I am running this hashlib code and it runs almost all the way:
def generate_hashes(peaks, fan_value=DEFAULT_FAN_VALUE):
if PEAK_SORT:
sorted(peaks,key=itemgetter(1))
# bruteforce all peaks
peaks=list(peaks)
len_peaks=len(peaks)
for i in range(len_peaks):
for j in range(1, fan_value):
if (i + j) < len(peaks):
# take current & next peak frequency value
freq1 = peaks[i][IDX_FREQ_I]
freq2 = peaks[i + j][IDX_FREQ_I]
# take current & next -peak time offset
t1 = peaks[i][IDX_TIME_J]
t2 = peaks[i + j][IDX_TIME_J]
# get diff of time offsets
t_delta = t2 - t1
# check if delta is between min & max
if t_delta >= MIN_HASH_TIME_DELTA and t_delta <= MAX_HASH_TIME_DELTA:
h = hashlib.sha1(("%s|%s|%s") % (str(freq1), str(freq2), str(t_delta)))
yield (h.hexdigest()[0:FINGERPRINT_REDUCTION], t1)
However, it returns this error:
h = hashlib.sha1(("%s|%s|%s") % (str(freq1), str(freq2), str(t_delta)))
TypeError: Unicode-objects must be encoded before hashing
I am honestly completely lost and don't know how to fix it. If you guys have any follow up questions regarding details about the code I will try my best to answer. Any feedback would be appreciated.
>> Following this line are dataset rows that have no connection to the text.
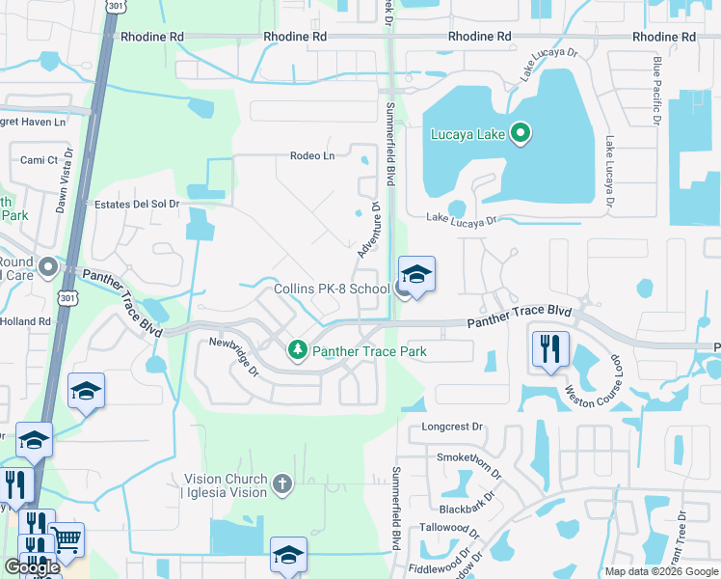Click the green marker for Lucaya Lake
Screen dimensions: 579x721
521,133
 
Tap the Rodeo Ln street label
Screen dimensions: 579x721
312,156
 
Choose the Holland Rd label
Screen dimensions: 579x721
25,321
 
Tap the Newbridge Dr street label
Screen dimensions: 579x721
235,356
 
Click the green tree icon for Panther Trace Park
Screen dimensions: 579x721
299,349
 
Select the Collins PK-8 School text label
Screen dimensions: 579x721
332,289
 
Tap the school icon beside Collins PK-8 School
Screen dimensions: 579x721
416,276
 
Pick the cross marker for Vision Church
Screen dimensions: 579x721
281,483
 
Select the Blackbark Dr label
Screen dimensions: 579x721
467,504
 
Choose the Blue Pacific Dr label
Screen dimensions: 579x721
655,91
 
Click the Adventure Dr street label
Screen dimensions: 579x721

The answer is in the error message: use encode
on your text string before hashing.
h = hashlib.sha1(("%s|%s|%s" % (str(freq1), str(freq2), str(t_delta))).encode('utf-8'))
The reason this is necessary is because hashlib.sha1()
requires a bytes
object due to the way it works internally. Normal Python strings (since version 3.0) are made of Unicode codepoints, which don't fit into a byte. They need an encoding which defines how the translation between codepoints and bytes occurs. UTF-8 is the most popular encoding, because it can handle every Unicode codepoint yet remain backwards compatible with older encodings like ASCII.